Stored data entries:

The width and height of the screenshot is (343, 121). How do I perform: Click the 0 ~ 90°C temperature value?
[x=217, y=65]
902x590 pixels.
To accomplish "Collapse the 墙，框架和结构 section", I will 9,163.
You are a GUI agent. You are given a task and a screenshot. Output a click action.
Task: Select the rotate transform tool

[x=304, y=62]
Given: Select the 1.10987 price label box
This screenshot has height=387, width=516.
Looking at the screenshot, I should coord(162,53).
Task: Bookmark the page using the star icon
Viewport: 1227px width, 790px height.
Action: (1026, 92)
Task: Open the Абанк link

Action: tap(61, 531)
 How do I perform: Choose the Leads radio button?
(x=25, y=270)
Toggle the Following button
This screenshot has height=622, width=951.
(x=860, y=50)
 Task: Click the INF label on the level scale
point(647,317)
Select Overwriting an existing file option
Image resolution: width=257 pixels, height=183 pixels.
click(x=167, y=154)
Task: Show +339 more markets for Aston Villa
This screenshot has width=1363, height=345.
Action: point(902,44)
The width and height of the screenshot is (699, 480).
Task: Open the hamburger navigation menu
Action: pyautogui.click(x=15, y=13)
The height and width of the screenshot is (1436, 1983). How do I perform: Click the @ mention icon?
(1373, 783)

STATED EXERCISE:
Reproduce every line of the records above verbatim.

RESPONSE TO THIS TASK:
The width and height of the screenshot is (343, 121). How do I perform: Click the 0 ~ 90°C temperature value?
[x=217, y=65]
902x590 pixels.
To accomplish "Collapse the 墙，框架和结构 section", I will 9,163.
You are a GUI agent. You are given a task and a screenshot. Output a click action.
Task: Select the rotate transform tool

[x=304, y=62]
Given: Select the 1.10987 price label box
This screenshot has height=387, width=516.
Looking at the screenshot, I should coord(162,53).
Task: Bookmark the page using the star icon
Viewport: 1227px width, 790px height.
Action: (1026, 92)
Task: Open the Абанк link

Action: tap(61, 531)
 How do I perform: Choose the Leads radio button?
(x=25, y=270)
Toggle the Following button
This screenshot has height=622, width=951.
(x=860, y=50)
 Task: Click the INF label on the level scale
point(647,317)
Select Overwriting an existing file option
Image resolution: width=257 pixels, height=183 pixels.
click(x=167, y=154)
Task: Show +339 more markets for Aston Villa
This screenshot has width=1363, height=345.
Action: point(902,44)
The width and height of the screenshot is (699, 480).
Task: Open the hamburger navigation menu
Action: pyautogui.click(x=15, y=13)
The height and width of the screenshot is (1436, 1983). How do I perform: Click the @ mention icon?
(1373, 783)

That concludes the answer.